§ **Data to process**
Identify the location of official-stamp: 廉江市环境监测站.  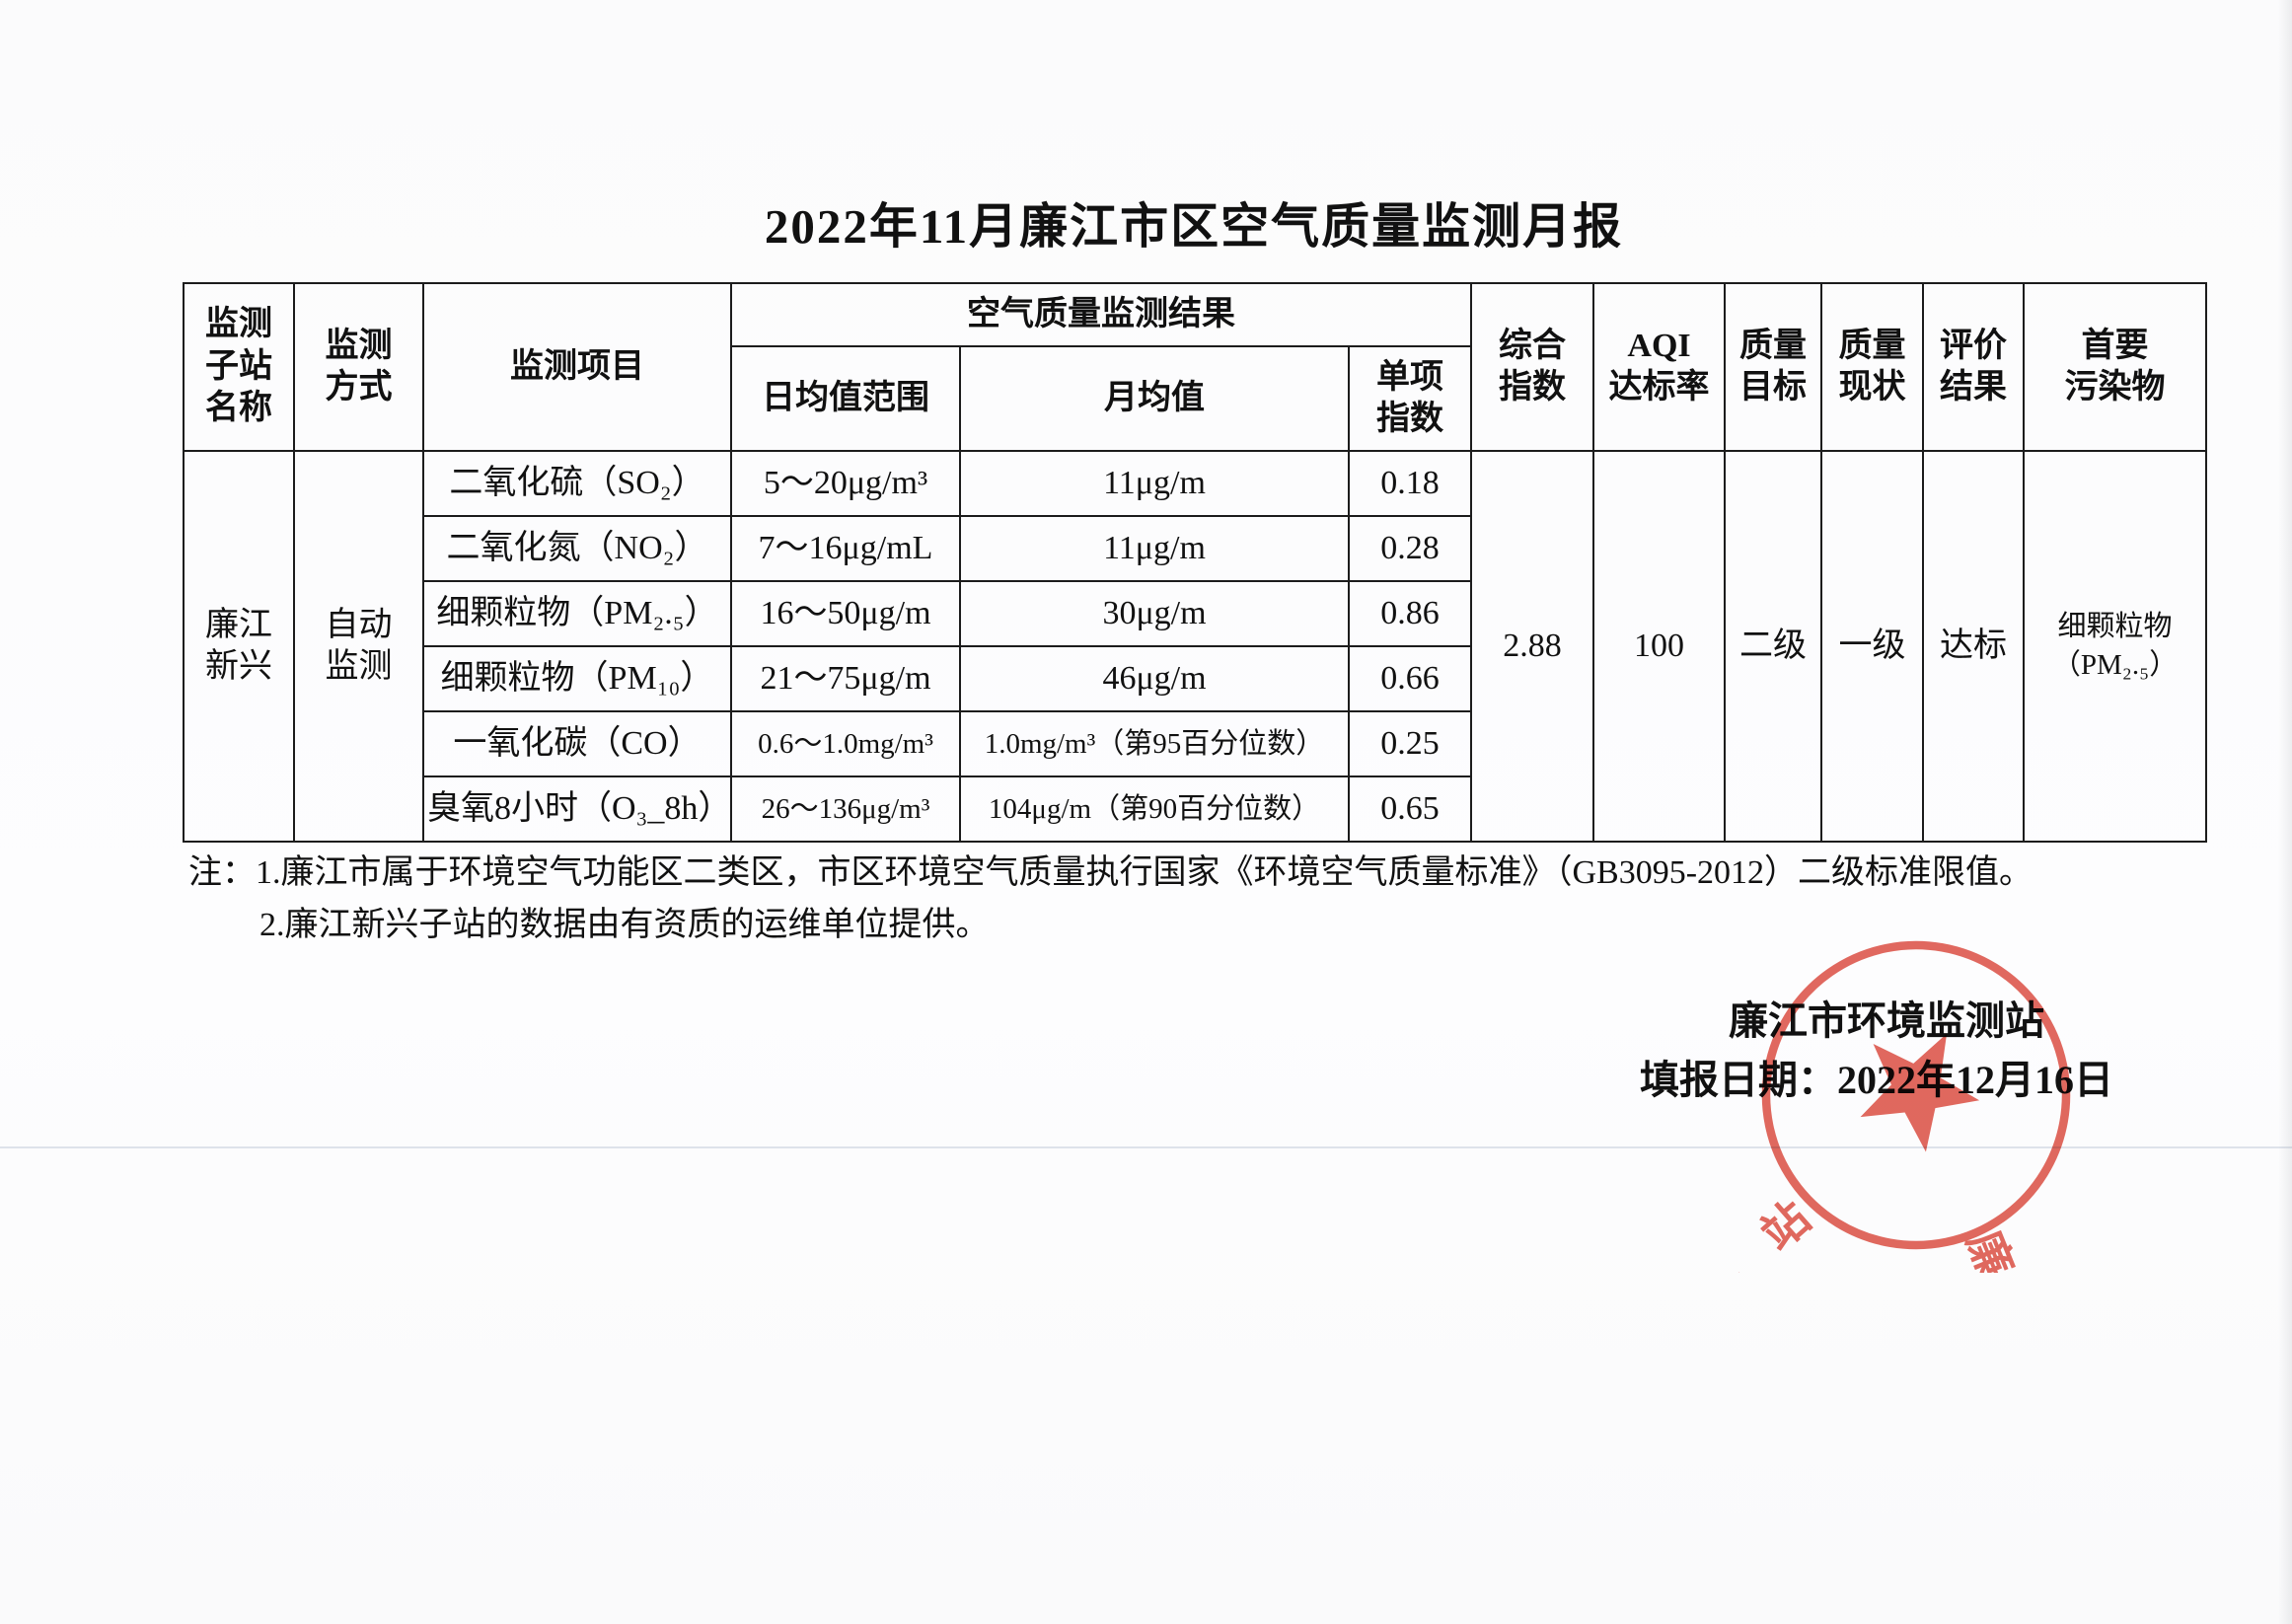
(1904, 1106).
* * *
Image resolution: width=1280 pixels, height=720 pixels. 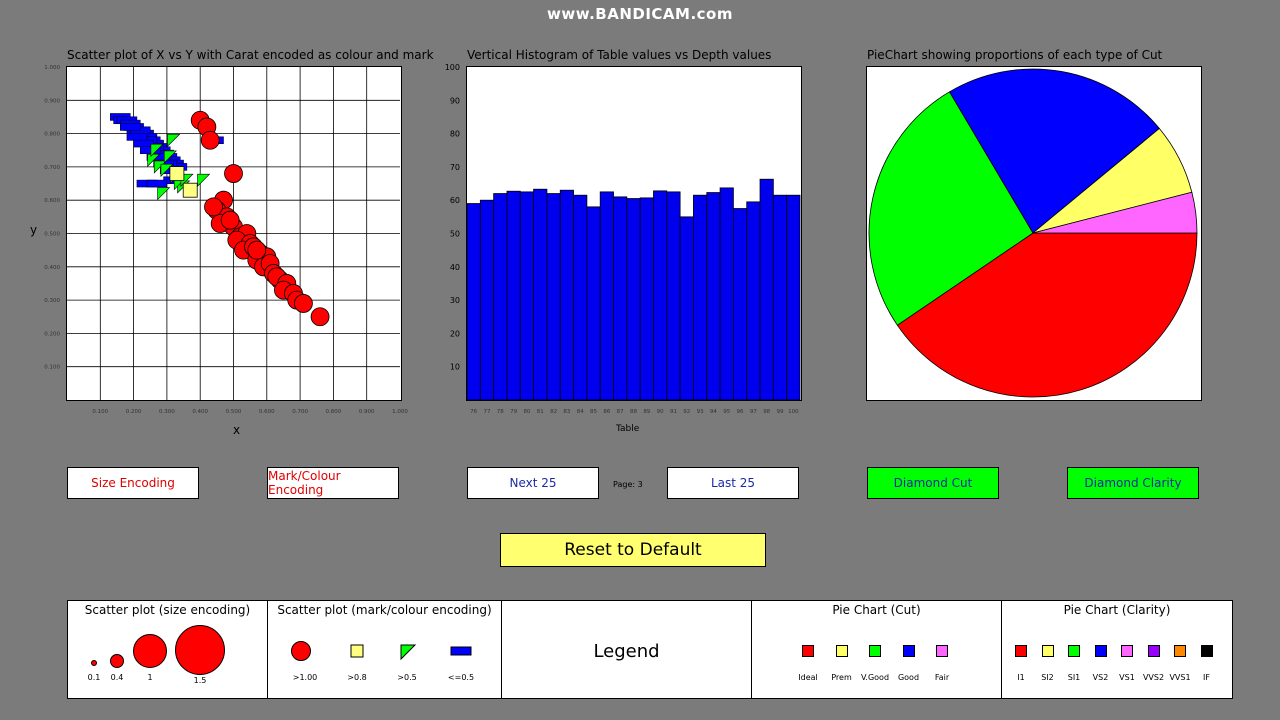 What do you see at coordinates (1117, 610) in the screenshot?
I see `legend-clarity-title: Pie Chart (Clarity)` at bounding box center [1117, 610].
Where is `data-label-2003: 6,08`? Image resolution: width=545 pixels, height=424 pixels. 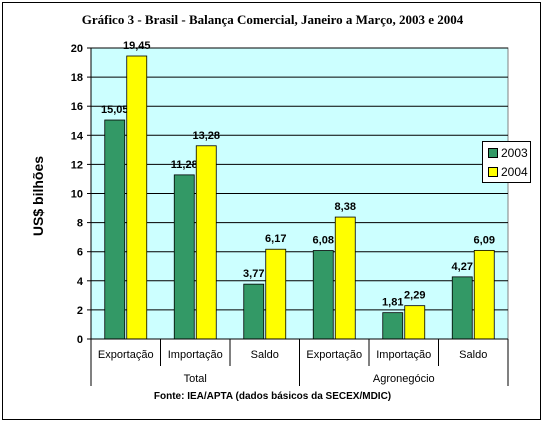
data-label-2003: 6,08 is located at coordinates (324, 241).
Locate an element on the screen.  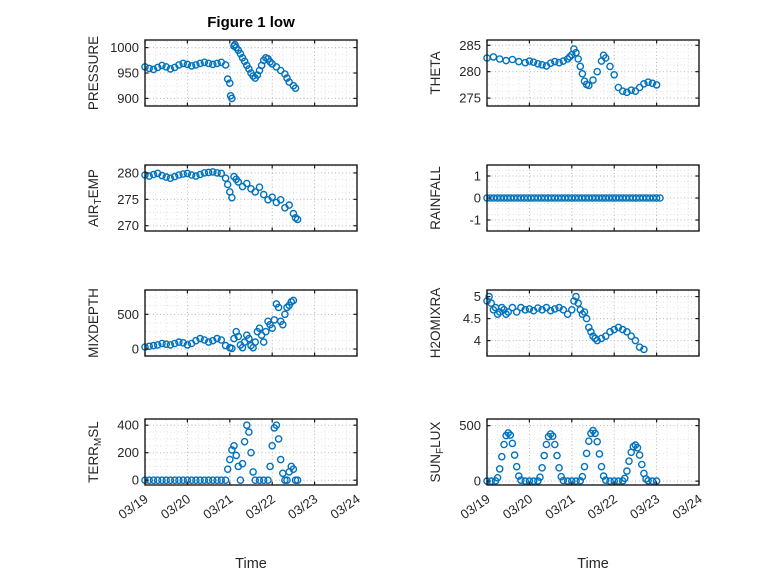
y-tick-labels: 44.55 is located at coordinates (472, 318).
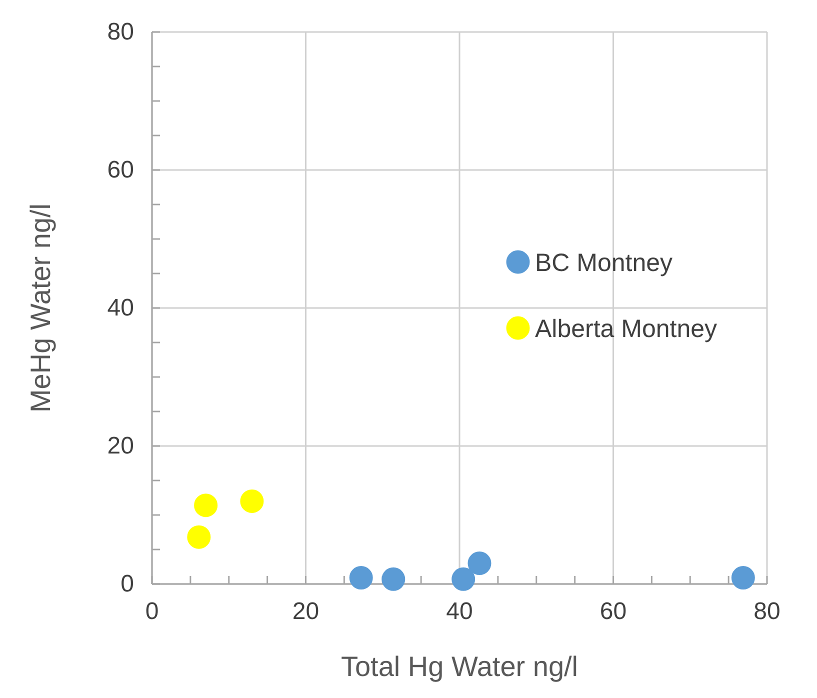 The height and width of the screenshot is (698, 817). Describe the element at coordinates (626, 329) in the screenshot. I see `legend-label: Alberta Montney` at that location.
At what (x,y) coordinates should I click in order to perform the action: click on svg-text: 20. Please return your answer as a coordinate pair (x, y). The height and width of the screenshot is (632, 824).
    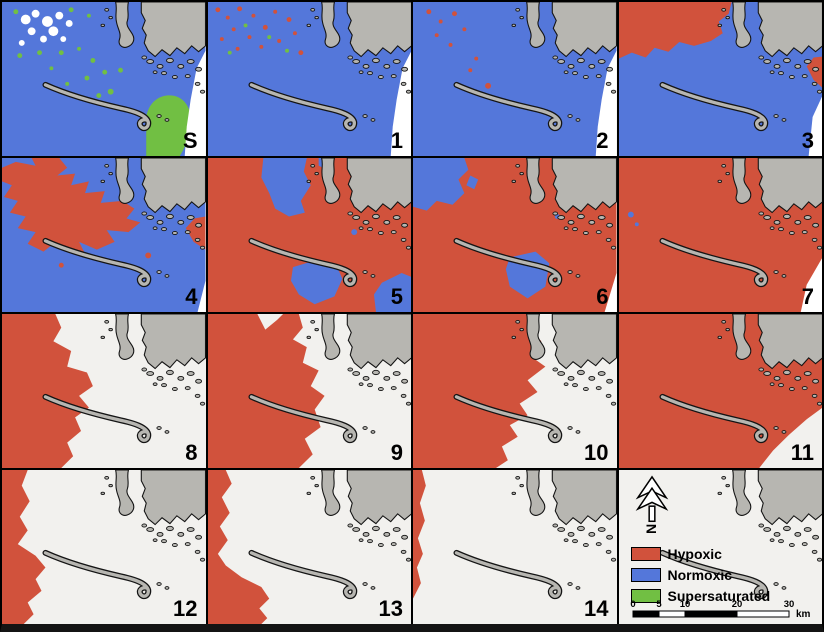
...
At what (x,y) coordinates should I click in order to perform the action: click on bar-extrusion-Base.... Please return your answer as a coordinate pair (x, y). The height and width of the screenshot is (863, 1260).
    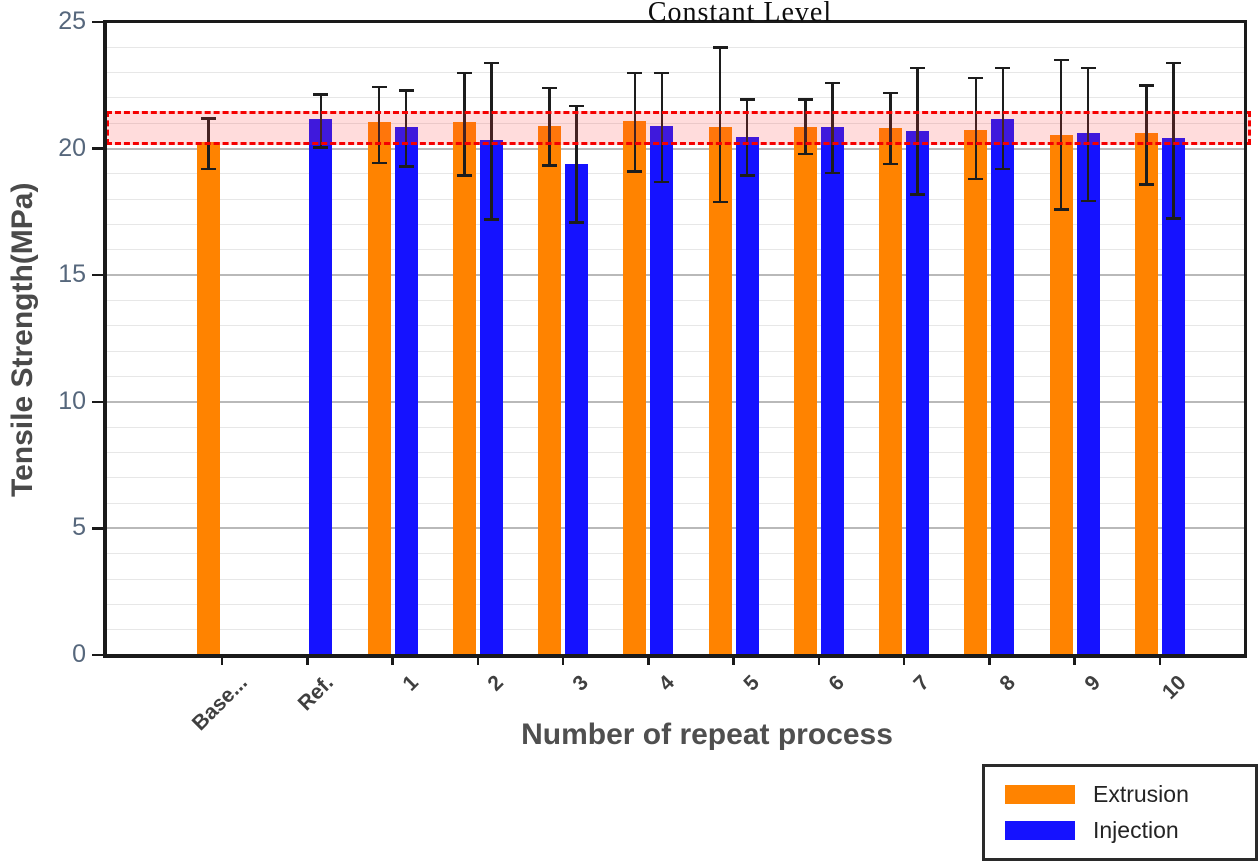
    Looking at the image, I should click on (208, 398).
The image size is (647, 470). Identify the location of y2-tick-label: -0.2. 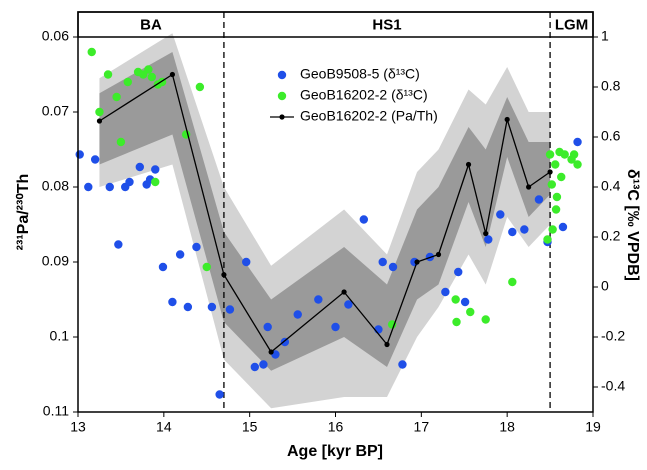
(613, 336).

§ **What to do**
Retype the items exactly, starting at the line that contains "Identify the location of official-stamp: 廉江市环境监测站." and ending at the line that contains "(1904, 1106).", and leave the pictures out of your answer.

§ **Task solution**
Identify the location of official-stamp: 廉江市环境监测站.  
(1904, 1106).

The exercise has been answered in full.